SOURCE MATERIAL Block Start

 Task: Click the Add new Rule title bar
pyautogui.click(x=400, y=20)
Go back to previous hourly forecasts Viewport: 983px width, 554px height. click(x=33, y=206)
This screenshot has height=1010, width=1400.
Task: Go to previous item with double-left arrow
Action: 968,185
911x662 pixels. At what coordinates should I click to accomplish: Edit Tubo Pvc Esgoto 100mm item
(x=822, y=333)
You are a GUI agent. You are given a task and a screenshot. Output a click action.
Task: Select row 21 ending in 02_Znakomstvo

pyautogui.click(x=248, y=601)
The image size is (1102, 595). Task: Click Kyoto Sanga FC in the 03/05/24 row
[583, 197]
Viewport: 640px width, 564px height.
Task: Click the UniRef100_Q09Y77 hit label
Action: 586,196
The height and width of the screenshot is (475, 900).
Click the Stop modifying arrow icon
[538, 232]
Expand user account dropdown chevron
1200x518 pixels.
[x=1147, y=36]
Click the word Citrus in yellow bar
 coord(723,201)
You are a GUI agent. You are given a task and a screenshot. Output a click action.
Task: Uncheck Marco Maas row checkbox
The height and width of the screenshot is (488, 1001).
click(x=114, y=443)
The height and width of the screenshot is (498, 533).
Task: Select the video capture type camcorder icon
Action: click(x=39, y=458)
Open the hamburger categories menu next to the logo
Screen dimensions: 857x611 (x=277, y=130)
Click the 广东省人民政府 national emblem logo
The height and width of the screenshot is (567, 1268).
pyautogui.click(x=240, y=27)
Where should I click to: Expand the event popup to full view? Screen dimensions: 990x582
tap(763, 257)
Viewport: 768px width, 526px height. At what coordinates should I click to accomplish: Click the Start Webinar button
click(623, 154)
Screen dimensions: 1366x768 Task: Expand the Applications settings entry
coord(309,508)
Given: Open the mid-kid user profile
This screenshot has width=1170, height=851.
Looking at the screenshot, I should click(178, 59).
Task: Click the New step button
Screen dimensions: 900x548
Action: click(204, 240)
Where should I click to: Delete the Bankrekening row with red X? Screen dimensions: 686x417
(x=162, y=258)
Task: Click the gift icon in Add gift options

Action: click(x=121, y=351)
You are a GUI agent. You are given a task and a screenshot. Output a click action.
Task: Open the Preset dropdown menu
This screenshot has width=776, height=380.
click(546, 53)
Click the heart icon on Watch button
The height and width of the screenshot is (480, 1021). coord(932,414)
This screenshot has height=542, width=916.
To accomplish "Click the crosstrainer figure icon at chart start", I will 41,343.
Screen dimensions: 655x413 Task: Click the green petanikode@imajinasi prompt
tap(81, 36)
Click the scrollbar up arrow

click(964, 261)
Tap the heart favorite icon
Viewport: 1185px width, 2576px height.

SOURCE MATERIAL Block End

*EXERCISE AIM*:
Give back, word for word, the lines of the records that run from the one holding "Screen dimensions: 900x548" to the very last.

*OUTPUT FOR THIS EXERCISE*:
Screen dimensions: 900x548
Action: click(204, 240)
Where should I click to: Delete the Bankrekening row with red X? Screen dimensions: 686x417
(x=162, y=258)
Task: Click the gift icon in Add gift options

Action: click(x=121, y=351)
You are a GUI agent. You are given a task and a screenshot. Output a click action.
Task: Open the Preset dropdown menu
This screenshot has width=776, height=380.
click(546, 53)
Click the heart icon on Watch button
The height and width of the screenshot is (480, 1021). coord(932,414)
This screenshot has height=542, width=916.
To accomplish "Click the crosstrainer figure icon at chart start", I will 41,343.
Screen dimensions: 655x413 Task: Click the green petanikode@imajinasi prompt
tap(81, 36)
Click the scrollbar up arrow

click(964, 261)
Tap the heart favorite icon
Viewport: 1185px width, 2576px height.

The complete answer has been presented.